Aprovechando unas bondadosas palabras del Papa, se nos informa de que León XIV centró su discurso a los obispos en la pederastia. Mentira.
El eje del discurso del Pontífice ante los prelados españoles, lo más morboso si este mundo no estuviera repletito de morbosos, es una llamada a la comunión entre los obispos, que andan a torta limpia: "Vengo aquí a reavivar la comunión".
Luego citó a Santo Toribio de Mogroviejo, el gran misionero del Perú hispano, co-autor de las 'ciudades cristianas', formadas alrededor del triángulo Iglesia, Escuela y Hospital, que el cachondo de Chesterton cinco siglos después modificaría ligeramente, para definir la sociedad cristiana por el triángulo: iglesia, escuela y taberna.
Volvamos al discurso del Papa a nuestros monseñores: comunión entre ellos y atención, "comunión con el sucesor de Pedro". Porque "vuestra misión consiste en custodiar la unidad" al tiempo que fortalecer el diálogo porque "una iglesia reconciliada por dentro puede hablar con libertad a los de fuera".

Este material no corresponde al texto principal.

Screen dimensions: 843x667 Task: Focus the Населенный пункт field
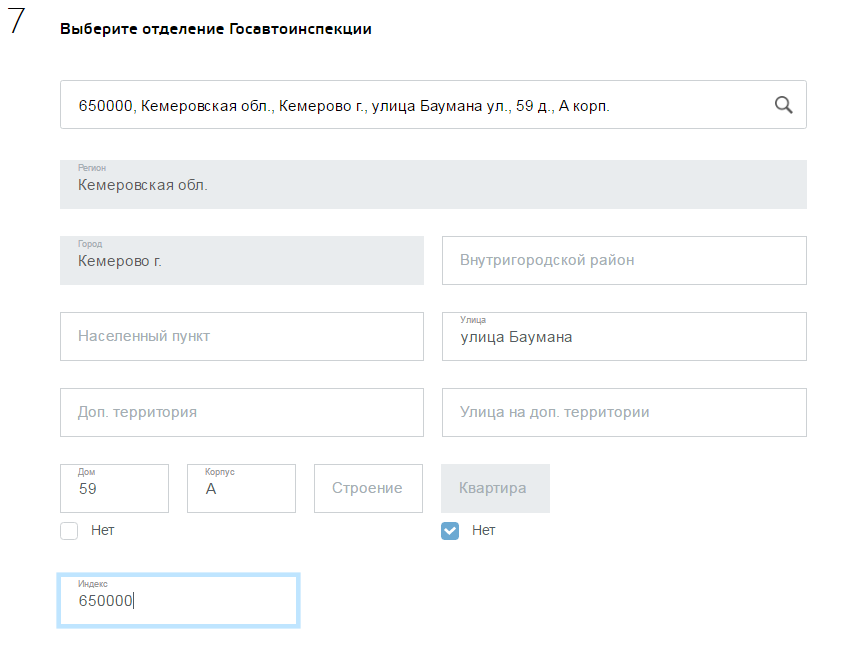click(241, 336)
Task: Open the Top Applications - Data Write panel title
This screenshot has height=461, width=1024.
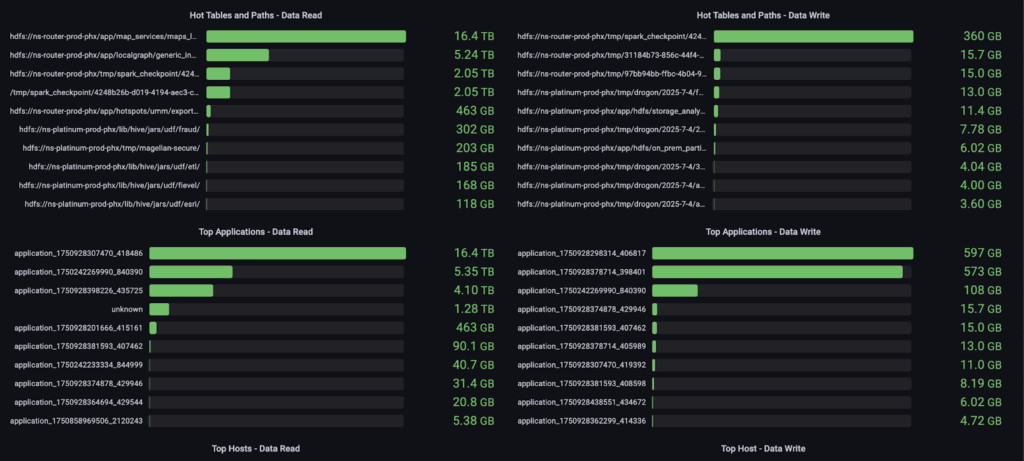Action: pyautogui.click(x=763, y=231)
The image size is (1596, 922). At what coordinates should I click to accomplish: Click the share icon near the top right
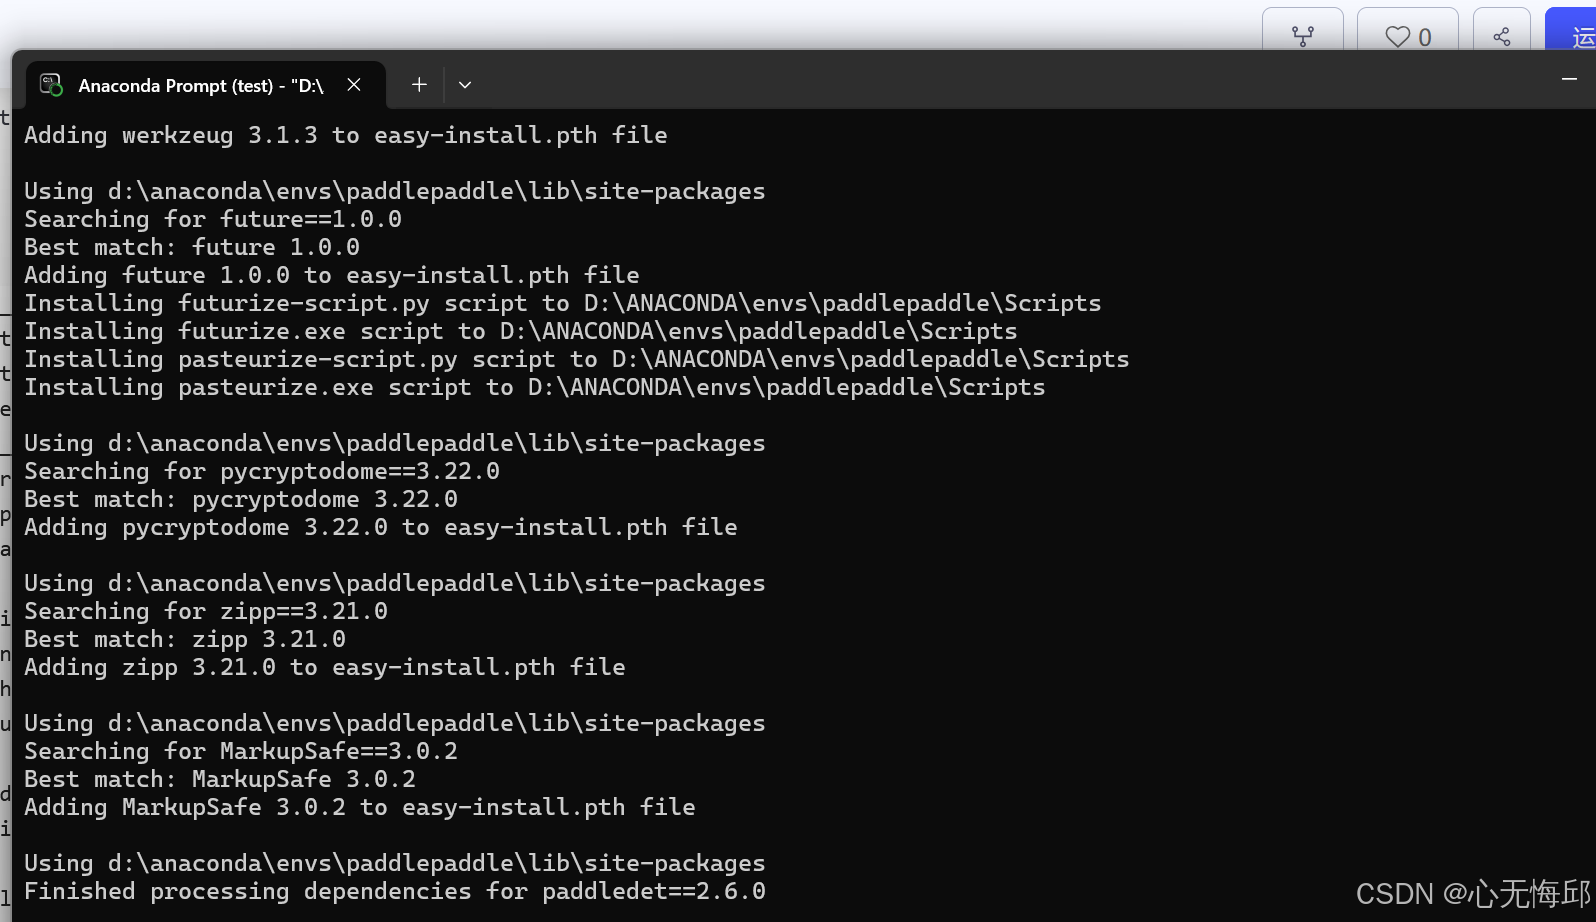coord(1501,36)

A ver si nos entendemos: algunos sospechamos que el Papa dice todo esto porque la jerarquía eclesiástica española actual, los obispos, viven a golpes, entre ortodoxos y progres y en mitad de la doble crisis, crisis de fe y crisis sacramental: Fe a la baja y tenue presencia de sacramentos y de fieles que frecuenten esos sacramentos.
A esa imperiosa unidad es a la que se refería el Papa León XIV, que algo debe saber de la situación de la Iglesia española. Por ejemplo, a la izquierda del Papa se sentaban, juntos, el cardenal José Cobo y el cardenal Antonio María Rouco. El primero, actual arzobispo de Madrid, no ha invitado a participar a Rouco en ningún acto externo. Sin embargo, el obispo saliente de Barcelona, Juan José Omella, ya cumplidos los 80 años, sí concelebró con el Papa y con Cobo en la misa del Corpus. Recuerden: Omella y Cobo son progresistas, Rouco un lamentable conservador.
A lo mejor era esto era a lo que se refería el Papa.